I always stuck with Pro Circuit pipes , but alot of my friends liked the FMF pipes . What you will definitely notice is how much crisper the throttle will be . The power seems to "hit" alot quicker twisting into the throttle . Make sure that you match it up with a nice silencer for your type of riding , and have someone that knows what they are doing jet the carb . Hope this helps .


----------



## Corey J (Jan 11, 2010)

thanks for the great info..i appreciate it!!


----------



## lungbuster123 (Jan 12, 2010)

brokenskeg said:


> I always stuck with Pro Circuit pipes  and have someone that knows what they are doing jet the carb . Hope this helps .
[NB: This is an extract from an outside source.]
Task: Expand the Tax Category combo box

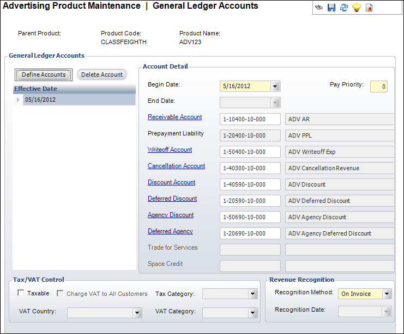Action: tap(252, 294)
I always stuck with Pro Circuit pipes when I was riding also for two stroke or four stroke...just like brokenkegs said make sure whoevers jetting your carb knows their stuff or you'll end up not gaining anything really but sound


----------



## Corey J (Jan 12, 2010)

now what if you didnt get the whole exaust set up but just the silencer...how would that affect it other than change the sound??


----------



## lungbuster123 (Jan 12, 2010)

KDXfreak said:


> now what if you didnt get the whole exaust set up but just the silencer...how would that affect it other than change the sound??



It might give you alittle but I doubt you'll even notice aything differnt but sound


----------



## Corey J (Jan 12, 2010)

Thanks for the info..i recently cleaned out the silencer on my bike..it was clogged big time with carbon and sut!! i even re-wrapped it. i can definently tell a difference..its almost like the bike had a stopped up nose haha


----------



## hoyt85 (Jan 12, 2010)

Like Brokenskeg said I'd go with a Pro Circuit.  I've used PC for almost 10 yrs now. I'd go with a Platinum or Platinum 2 pipe. Stay away from the Works pipe. They're great but the bare metal finish is a lot of work to keep looking good. 
To get the full benifit spend the extra $100 and get a silencer too. 
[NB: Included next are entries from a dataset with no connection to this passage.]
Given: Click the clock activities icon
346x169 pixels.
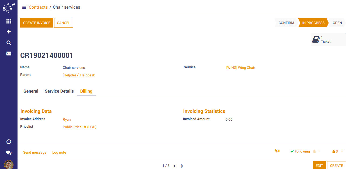Looking at the screenshot, I should click(x=9, y=142).
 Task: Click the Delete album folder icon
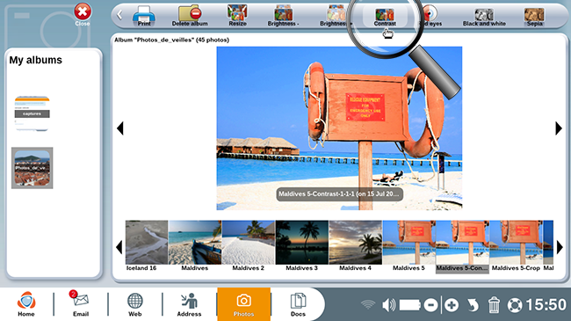[190, 16]
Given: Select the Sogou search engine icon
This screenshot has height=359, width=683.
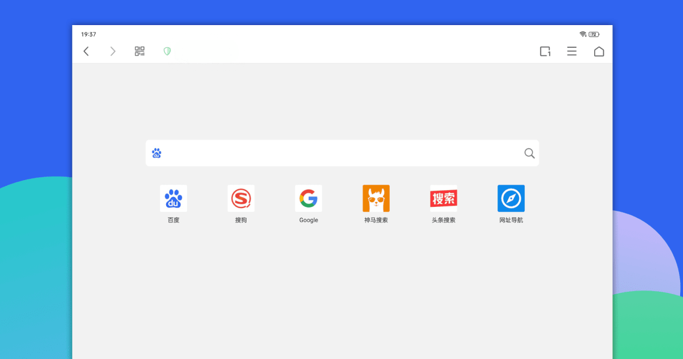Looking at the screenshot, I should pyautogui.click(x=241, y=198).
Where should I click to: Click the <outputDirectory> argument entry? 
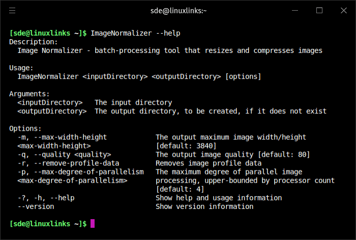(x=52, y=111)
As far as jetting goes, call LSD Racing!
Larry Dukes is the man!!! He's been doing my MX bikes for years. He's out of Douglasville. He'll only charge like $20-25 to get it if you want him to do it. You'll notice a huge difference in the throttle response too!

PM me if you want his number.


----------



## bowfish hunter (Feb 14, 2010)

I race dirtbikes a KTM 200 xc. imo  fmf all the way i have a fmf gnarly header then a shorty slincer sounds amazing . with yours being a trail bike every kdx ive seen had a fmf pipe


----------



## THWACKG5 (Mar 5, 2010)

bowfish hunter said:


> I race dirtbikes a KTM 200 xc. imo  fmf all the way i have a fmf gnarly header then a shorty slincer sounds amazing . with yours being a trail bike every kdx ive seen had a fmf pipe



Where do you race at??

What class are you in?


----------